** SOURCE MATERIAL **

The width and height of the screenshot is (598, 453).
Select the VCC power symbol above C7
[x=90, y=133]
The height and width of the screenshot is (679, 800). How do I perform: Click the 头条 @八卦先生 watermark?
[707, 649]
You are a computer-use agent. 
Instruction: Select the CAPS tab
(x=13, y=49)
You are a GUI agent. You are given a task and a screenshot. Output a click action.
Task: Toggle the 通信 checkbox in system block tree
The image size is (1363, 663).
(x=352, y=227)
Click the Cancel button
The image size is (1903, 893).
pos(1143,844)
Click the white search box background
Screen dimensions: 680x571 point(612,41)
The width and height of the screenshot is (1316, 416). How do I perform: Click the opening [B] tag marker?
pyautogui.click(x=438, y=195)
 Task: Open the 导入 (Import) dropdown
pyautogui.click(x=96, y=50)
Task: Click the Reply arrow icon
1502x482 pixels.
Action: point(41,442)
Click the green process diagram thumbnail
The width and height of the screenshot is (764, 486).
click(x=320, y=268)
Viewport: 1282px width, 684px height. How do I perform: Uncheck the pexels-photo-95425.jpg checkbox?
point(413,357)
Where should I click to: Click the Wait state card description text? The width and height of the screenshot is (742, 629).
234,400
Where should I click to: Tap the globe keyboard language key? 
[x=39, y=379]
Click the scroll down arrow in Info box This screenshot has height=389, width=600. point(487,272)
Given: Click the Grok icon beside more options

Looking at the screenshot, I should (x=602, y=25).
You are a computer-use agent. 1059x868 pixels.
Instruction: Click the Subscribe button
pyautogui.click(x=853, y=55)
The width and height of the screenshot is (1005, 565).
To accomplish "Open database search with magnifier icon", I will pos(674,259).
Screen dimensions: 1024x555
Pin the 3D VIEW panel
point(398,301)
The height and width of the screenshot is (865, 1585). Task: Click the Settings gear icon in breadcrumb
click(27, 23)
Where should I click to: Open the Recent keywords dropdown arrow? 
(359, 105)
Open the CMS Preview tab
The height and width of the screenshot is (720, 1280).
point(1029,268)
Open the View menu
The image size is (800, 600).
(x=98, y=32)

** WORK TO BE COMPLETED **
Starting from the first line of the records above, retype each line exactly up to and including the one that contains "You are a GUI", and nothing more.

** OUTPUT BELOW **
The width and height of the screenshot is (598, 453).
Select the VCC power symbol above C7
[x=90, y=133]
The height and width of the screenshot is (679, 800). How do I perform: Click the 头条 @八卦先生 watermark?
[707, 649]
You are a computer-use agent. 
Instruction: Select the CAPS tab
(x=13, y=49)
You are a GUI agent. You are given a task and a screenshot. Output a click action.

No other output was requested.